Regulatory Executive: Labelling, Brexit
In this role the individual is responsible to their line function for the timely provision of support for documentation:
• Independently manage the maintenance of the EU Product Information for Prescribing/Patient/Packaging Information, primarily for products registered via centralised and in relation to Brexit related activities.
• To support regional and country product information (prescriber and patient), APJEM markets.
Responsibilities and Accountabilities
The role is accountable for:
• Updating EU CP documents with Brexit related updates
• Provision of labelling support for products registered via EU centralised procedure in accordance with EMA and GSK guidelines and deadlines.
• Assuring quality and consistency of labelling documentation.
• Supporting GRA-labelling processes and systems in accordance with GSK policies and procedures.
Dependent of the level of experience, this role may require:
• Provision of labelling support for products registered via EU centralised procedure in accordance with EMA and GSK guidelines and deadlines, including support for LOCs and management of product information annexes during the EU linguistic review process.
• Management of GRA Labelling data and documents in regulatory systems such as OPAL and IMMS, Veeva Vault, together with upload onto other GSK systems.
• Provision of support for GRA Labelling staff in their role to develop and maintain Global PI for Prescribing/Patient/Packaging Information, and their support for regional and country product information (prescriber and patient), primarily in the EU and APJEM markets.
• Management of the development and maintenance of EU CP and MR/DCP labelling documents and IPI throughout the product lifecycle.
• Awareness and application of relevant pharmaceutical regulation and new guidelines/policies relevant to product information. Participation in other projects and activities, such as contributing to the implementation of changes to processes within GRA Labelling.
• Participation in mandatory training and completion of the training records.
• Experience of supporting products registered via the European centralised procedure.

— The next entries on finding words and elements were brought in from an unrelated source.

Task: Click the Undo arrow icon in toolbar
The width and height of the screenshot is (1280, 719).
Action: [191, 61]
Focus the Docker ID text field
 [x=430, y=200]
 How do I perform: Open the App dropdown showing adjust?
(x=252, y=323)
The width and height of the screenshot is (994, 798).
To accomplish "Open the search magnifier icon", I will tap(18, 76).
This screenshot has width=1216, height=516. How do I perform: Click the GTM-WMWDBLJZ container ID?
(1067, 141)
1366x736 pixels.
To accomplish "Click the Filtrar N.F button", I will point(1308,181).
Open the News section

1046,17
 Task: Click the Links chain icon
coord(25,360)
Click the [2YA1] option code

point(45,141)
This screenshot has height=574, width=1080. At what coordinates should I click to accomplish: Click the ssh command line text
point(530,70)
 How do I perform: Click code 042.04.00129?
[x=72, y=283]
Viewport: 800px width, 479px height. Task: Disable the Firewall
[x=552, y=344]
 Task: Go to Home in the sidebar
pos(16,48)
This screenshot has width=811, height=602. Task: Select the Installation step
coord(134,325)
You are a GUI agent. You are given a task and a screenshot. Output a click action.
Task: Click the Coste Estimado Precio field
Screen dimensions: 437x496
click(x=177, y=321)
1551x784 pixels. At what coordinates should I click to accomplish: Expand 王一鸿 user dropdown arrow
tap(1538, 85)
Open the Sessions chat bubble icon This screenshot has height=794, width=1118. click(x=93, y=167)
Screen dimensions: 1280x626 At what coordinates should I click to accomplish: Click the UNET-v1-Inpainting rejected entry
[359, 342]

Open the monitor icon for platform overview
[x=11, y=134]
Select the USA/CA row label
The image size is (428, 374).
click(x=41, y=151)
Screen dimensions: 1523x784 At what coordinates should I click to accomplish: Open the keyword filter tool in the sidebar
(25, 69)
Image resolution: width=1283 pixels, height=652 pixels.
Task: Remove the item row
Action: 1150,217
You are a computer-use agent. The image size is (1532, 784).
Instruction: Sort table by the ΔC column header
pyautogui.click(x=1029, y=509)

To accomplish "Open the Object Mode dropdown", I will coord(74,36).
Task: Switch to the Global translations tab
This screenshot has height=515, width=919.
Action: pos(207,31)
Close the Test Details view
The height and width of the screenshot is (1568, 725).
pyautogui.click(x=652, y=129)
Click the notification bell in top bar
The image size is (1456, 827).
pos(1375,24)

• Experience of working with and amending EU Annexes
• Experience and familiarity of working within documentum databases, lotus notes databases, Veeva Vault and team sites.
• Familiarity with entry, tracking and registration data management systems would be beneficial.
• Excellent communication skills – internal and external stakeholders
• Attention to detail
• Excellent prioritisation, organisation skills and time/work load management
• Data entry skills
• Team working skills
• Document management skills
• Ability to understand and utilise different systems and databases.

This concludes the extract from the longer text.